-- TASK --
Resize the click coordinates in the answers of every one of the entries below by multiplying each by 2.6 and rounding to the nearest whole number, with halves rounded up. Rewrite all the lines, requests included and leaving every other number unchanged, and omit the pictures.

BEGIN EXTRACTED ENTRIES

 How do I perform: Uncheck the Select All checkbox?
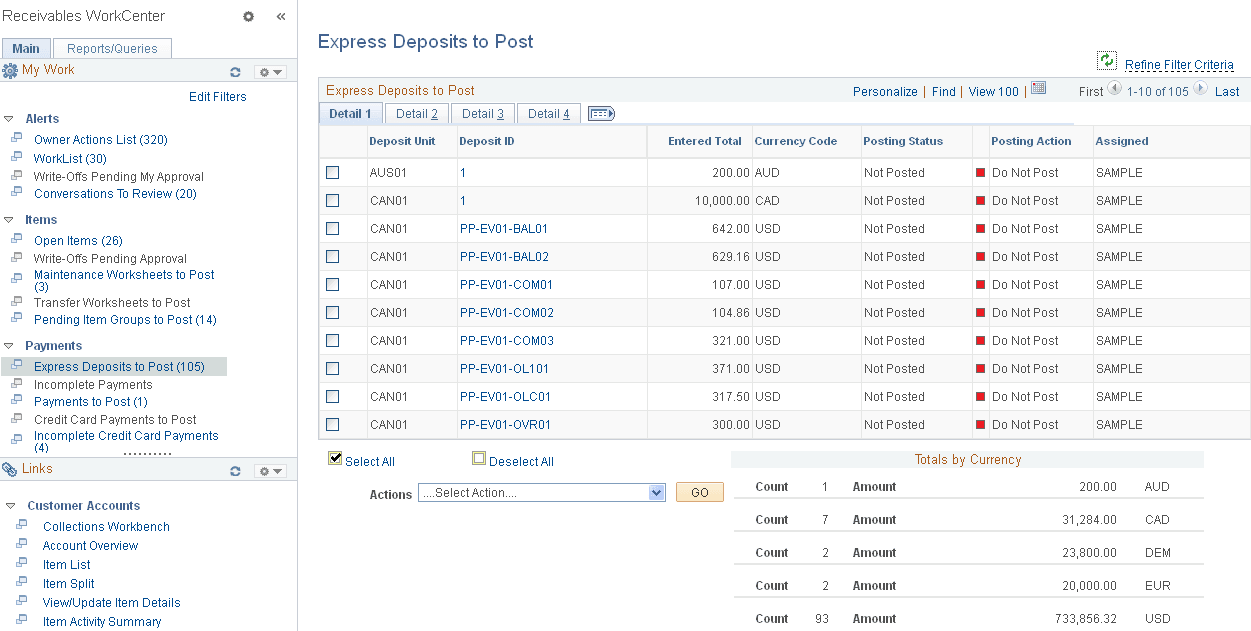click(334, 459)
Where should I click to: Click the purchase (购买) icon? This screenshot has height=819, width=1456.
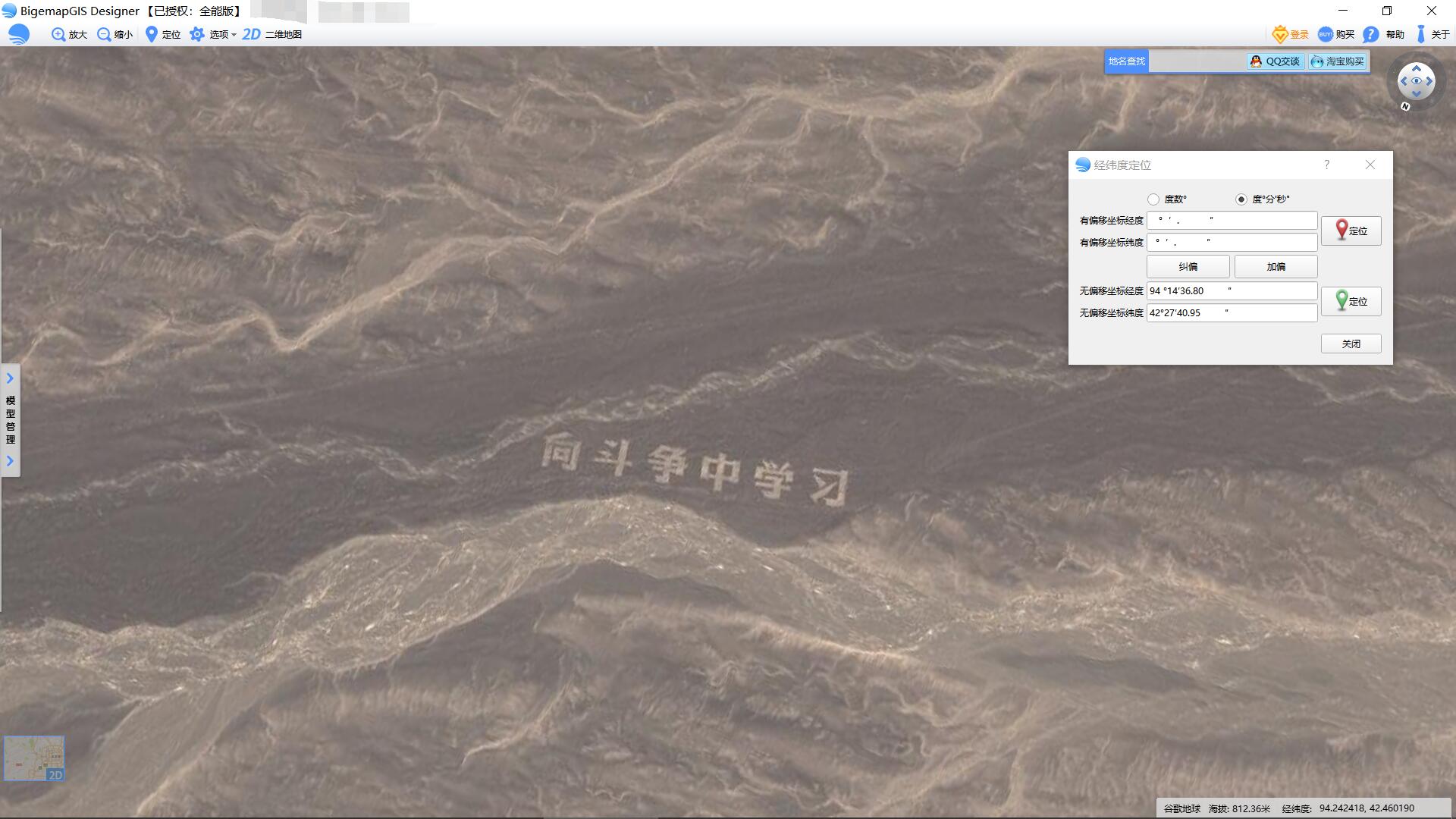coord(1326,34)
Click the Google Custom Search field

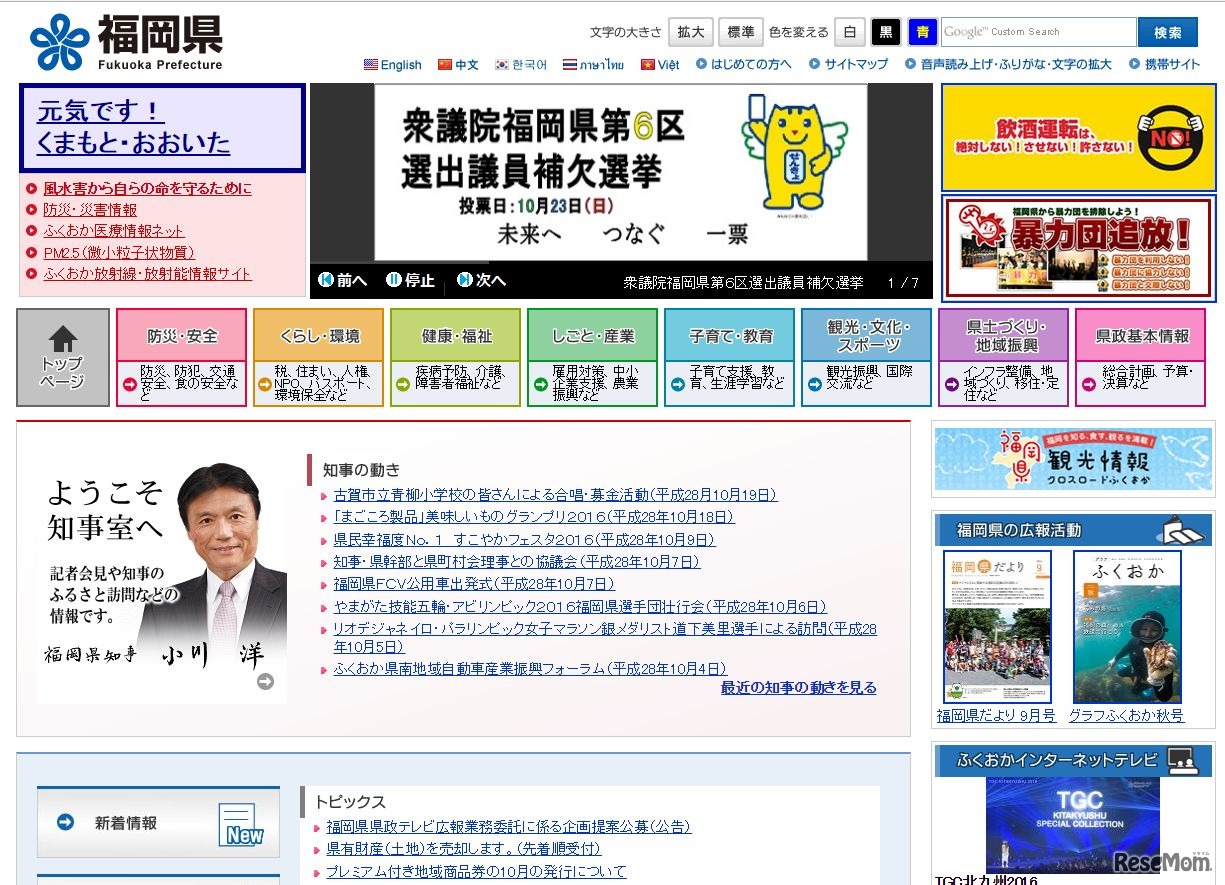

END EXTRACTED ENTRIES

-- EXPECTED ANSWER --
 How do I perform: Uncheck the Select All checkbox?
click(868, 1193)
Where should I click to: Click the purchase (购买) icon? This screenshot has height=819, width=1456.
coord(3448,88)
Click the Google Custom Search field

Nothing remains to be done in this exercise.